#### [O que fazer]
1. Responda com base no texto sobre as benzedeiras:
(a) Em que município fica a comunidade quilombola Palmeira dos Negros?
(b) De que plantas pode ser o ramo usado junto com a reza?
(c) Que religião Vilma dos Santos declara seguir hoje?
2. Dê continuidade ao texto sobre as benzedeiras, começando depois da última frase.

#### [Texto de origem]
BENZEDEIRAS DE COMUNIDADES NEGRAS MANTEM TRADIÇÃO

Mesmo com o avanço da medicina e o aumento das equipes médicas no Brasil, facilitando o acesso da população aos serviços e tratamentos convencionais de saúde, benzedeiras de comunidades negras de Alagoas mantêm a tradição da cura pela fé. A bênção popular como tratamento medicinal não tem reconhecimento científico e geralmente é praticada de forma gratuita e voluntária.

 

No presente, assim como no passado, esse grupo de mulheres, que em sua maioria adquiriu o conhecimento da cura com rezas e ervas medicinais através da oralidade, continua fazendo uso da tradição popular e do sincretismo religioso a partir da tríade de orações, ervas e fé como meio para assegurar conforto e bem-estar, além de curar males que afligem a mente e o corpo das pessoas na comunidade onde vivem.É neste cenário místico, onde o poder das orações vale mais que a tecnologia médica, e onde muitos dos fenômenos não se explicam, que vive a dona de casa Vilma dos Santos, 39, da comunidade quilombola [remanescente de negros refugiados da escravidão] Palmeira dos Negros, do município de Igreja Nova, região do Baixo São Francisco alagoano.

Com um altar particular em casa, onde imagens de santos e crenças populares se misturam, Vilma, que frequentou terreiros de candomblé por anos, mas hoje se declara católica, diz que há 11 anos começou a benzer e curar pessoas por acaso.

A primeira cura aconteceu quando ela rezou para o filho pequeno, que sentia fortes dores abdominais e não conseguia dormir. Nas regiões mais humildes, os mais velhos acreditam que um "vento ruim" provoque esse tipo de doença nos bebês.



 Assim como tantas outras bezendeiras, ela não sabe ao certo como começou a rezar ou como sua fama de curandeira se espalhou. “Minha vó já rezava quando eu era criança, mas nunca me ensinou. Aprendi sozinha, quando era mocinha. Não lembro da primeira cura, só que depois de ter rezado em uma sobrinha, outras pessoas começaram a pedir ajuda”, diz.

No repertório da fé, orações contra mau-olhado, quebranto [indisposição ou desânimo], dor de cabeça e outros males. Todos combatidos com o auxílio da reza e do ramo [que pode ser de manjericão ou pinhão-roxo].

“As pessoas aparecem em busca de ajuda quando menos se espera. Muitas vezes, em momentos que estamos mais atarefadas. Certa vez estava arrumada esperando o carro para ir à procissão quando apareceu uma mulher com duas crianças para rezar. Expliquei que não podia e fui embora. Depois disso, não consegui acompanhar nem a missa direito porque fiquei me sentido mal. Isso acontece porque temos uma missão e não podemos negar ajuda. A reza é o poder de Deus, nós rezadeiras somos apenas instrumentos”, completa.

#### [Dados fornecidos]
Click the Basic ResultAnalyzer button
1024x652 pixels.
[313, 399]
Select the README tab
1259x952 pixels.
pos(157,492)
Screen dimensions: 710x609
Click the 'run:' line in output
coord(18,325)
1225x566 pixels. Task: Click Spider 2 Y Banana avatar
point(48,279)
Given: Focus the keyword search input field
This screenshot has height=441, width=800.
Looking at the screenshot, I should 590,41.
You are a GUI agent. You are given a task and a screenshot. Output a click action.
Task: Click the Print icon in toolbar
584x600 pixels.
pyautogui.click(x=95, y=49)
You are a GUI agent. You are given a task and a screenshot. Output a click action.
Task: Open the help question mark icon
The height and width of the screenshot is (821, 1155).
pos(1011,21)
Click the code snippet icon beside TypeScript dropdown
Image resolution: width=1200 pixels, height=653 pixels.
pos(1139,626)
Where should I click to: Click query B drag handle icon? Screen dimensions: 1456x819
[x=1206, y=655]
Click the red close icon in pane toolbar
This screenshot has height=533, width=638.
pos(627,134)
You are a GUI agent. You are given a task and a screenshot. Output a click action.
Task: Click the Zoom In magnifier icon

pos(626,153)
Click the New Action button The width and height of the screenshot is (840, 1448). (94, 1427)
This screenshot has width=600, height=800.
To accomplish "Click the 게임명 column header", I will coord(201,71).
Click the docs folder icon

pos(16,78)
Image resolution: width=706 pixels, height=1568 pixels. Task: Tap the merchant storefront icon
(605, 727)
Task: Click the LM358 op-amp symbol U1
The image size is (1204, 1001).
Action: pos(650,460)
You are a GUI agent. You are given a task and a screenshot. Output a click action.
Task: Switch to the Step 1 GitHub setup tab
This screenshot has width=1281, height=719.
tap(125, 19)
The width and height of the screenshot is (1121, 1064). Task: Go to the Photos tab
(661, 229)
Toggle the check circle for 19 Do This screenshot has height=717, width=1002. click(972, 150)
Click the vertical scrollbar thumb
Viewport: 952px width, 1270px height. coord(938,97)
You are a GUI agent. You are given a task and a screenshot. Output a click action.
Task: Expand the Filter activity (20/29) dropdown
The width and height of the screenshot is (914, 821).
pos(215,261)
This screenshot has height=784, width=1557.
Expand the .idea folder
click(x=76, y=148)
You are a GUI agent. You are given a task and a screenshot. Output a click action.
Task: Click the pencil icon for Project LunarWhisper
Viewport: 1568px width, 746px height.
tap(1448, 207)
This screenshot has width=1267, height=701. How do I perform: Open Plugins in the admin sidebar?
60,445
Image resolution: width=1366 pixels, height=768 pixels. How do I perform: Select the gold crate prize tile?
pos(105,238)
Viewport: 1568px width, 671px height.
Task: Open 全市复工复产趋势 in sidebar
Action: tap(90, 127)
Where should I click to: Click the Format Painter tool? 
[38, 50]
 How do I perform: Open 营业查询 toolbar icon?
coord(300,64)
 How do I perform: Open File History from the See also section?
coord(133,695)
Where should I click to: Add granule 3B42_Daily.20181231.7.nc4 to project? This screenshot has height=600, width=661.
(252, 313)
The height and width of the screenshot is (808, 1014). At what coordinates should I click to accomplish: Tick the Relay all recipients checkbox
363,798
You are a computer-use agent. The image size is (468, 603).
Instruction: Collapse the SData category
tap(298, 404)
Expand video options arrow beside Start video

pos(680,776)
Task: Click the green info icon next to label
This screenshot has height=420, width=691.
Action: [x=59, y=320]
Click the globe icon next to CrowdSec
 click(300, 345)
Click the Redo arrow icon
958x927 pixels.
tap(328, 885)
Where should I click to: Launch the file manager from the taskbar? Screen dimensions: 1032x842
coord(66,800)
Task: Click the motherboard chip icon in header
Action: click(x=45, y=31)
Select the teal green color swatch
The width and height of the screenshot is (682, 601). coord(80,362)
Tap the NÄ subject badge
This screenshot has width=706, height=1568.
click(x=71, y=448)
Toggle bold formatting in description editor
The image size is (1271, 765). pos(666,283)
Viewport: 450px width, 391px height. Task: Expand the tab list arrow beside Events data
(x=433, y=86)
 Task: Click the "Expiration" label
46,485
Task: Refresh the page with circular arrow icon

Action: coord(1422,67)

#### [Respostas das atividades]
1.
(a) Igreja Nova.
(b) Manjericão ou pinhão-roxo.
(c) A católica.

2.
Maria Almerinda conta que também é parteira, mas o ofício que já foi bem útil à comunidade em outros tempos ela aprendeu com uma comadre. “Hoje, os tempos mudaram e há maternidade em tudo que é canto. Antes, não. Nessa época, a minha comadre Leopoldina sempre pedia minha ajuda para fazer os partos das mulheres da comunidade. Eu ia porque sabia que também era uma forma de ajudar. Fui aprendendo até o dia que Leopoldina morreu e eu fiquei fazendo sozinha os partos”, diz sem saber precisar quanta crianças já ajudou dar à luz.

  

“Recebo em casa toda semana pessoas de Cajá dos Negros e de outras comunidades próximas que vêm atrás de reza. São crianças, jovens, adultos e até velhos que curo sem cobrar nada em troca porque a benção foi um dom que Deus me deu. Não aceito pagamento porque pelas palavras de Deus não cobra”, diz.

Devota de Nossa Senhora Aparecida e de Cosme e Damião, Maria Nazaré, conta que só deixará o ofício de benzedeira quando Deus ordenar. Para as curas, ela usa ramos que recolhe no terraço de casa ou apenas as mãos.

“Dependendo da benção, uso o ramo. Em outros casos, como ventre caído de criança, apenas as mãos para erguer as pernas da criança ao alto enquanto faço a oração”, expõe ao afirmar que suas intervenções sempre funcionam. “Sei que as rezas dão certo porque resolvem os problemas ou ao menos amenizam. Além disso, quem acredita na cura sempre volta para resolver outros problemas ou acaba me indicando a outras pessoas”, completa.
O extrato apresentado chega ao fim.